#### EXERCISE OBJECTIVE:
Copy out every line of the listing below that contains the word "Toggle", matching case exactly.

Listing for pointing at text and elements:
------------------------------
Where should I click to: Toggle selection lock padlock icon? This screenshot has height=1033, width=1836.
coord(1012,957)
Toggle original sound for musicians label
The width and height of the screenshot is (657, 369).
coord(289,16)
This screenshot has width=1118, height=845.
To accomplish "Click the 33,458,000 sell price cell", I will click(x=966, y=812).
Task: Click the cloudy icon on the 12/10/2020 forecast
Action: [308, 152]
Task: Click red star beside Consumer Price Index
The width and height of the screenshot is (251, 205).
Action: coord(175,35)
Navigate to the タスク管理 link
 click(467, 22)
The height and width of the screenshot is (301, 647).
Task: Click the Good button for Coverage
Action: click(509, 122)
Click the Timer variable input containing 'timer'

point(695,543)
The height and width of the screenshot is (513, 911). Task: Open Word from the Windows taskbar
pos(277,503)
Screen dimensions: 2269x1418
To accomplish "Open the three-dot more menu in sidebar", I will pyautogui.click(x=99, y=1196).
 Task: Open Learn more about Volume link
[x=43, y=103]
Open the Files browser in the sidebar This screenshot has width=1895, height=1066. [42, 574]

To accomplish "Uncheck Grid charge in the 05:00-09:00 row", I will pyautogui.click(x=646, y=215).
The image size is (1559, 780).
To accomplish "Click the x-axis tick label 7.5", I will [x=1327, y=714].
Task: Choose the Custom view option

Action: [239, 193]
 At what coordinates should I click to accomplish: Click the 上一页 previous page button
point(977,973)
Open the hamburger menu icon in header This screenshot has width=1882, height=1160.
------------------------------
#### ANSWER TO THE PROBLEM:
Where should I click to: Toggle selection lock padlock icon? This screenshot has height=1033, width=1836.
Toggle original sound for musicians label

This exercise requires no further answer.